Mumsnet has not checked the qualifications of anyone posting here. If you need help urgently or expert advice, please see our domestic violence webguide and/or relationships webguide. Many Mumsnetters experiencing domestic abuse have found this thread helpful: Listen up, everybody

Husband has said he wants me to die, I have been diagnosed with cancer

115 replies

Paperbear · 16/02/2025 20:09

My husband has a very very vicious tongue. He has it in all aspects of life and other family members on his side have it too.
I accepted this side of his years ago and made a joke of it to family and friends over the years because he has no filter but I've now been diagnosed with cancer and he has said alot of horrible things over the last few weeks. I do think our marriage is over as I think it has crossed a line.

The trouble is I've been a stay at home mum to our youngest for the last 4 years before school as we decided I should do that instead of work.

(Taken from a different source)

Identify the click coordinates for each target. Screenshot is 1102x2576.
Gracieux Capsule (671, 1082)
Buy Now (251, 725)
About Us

This has left me very vulnerable as I don't have an income and my circle of friends closed up especially around covid and shortly after and I was relying on my husband to help me with chemotherapy appointment and sorting th children out together. I have 6 months of treatment ahead and I'm just crying constantly because I don't feel any door is open for me right now. Any advice would be appreciated.

OP posts:
ByQuaintAzureWasp · 16/02/2025 22:34

Get through your treatment then get your ducks in a row and leave. You deserve better. Good luck with your treatment. Please do join macmillan, a wealth of information on there chat forum and website.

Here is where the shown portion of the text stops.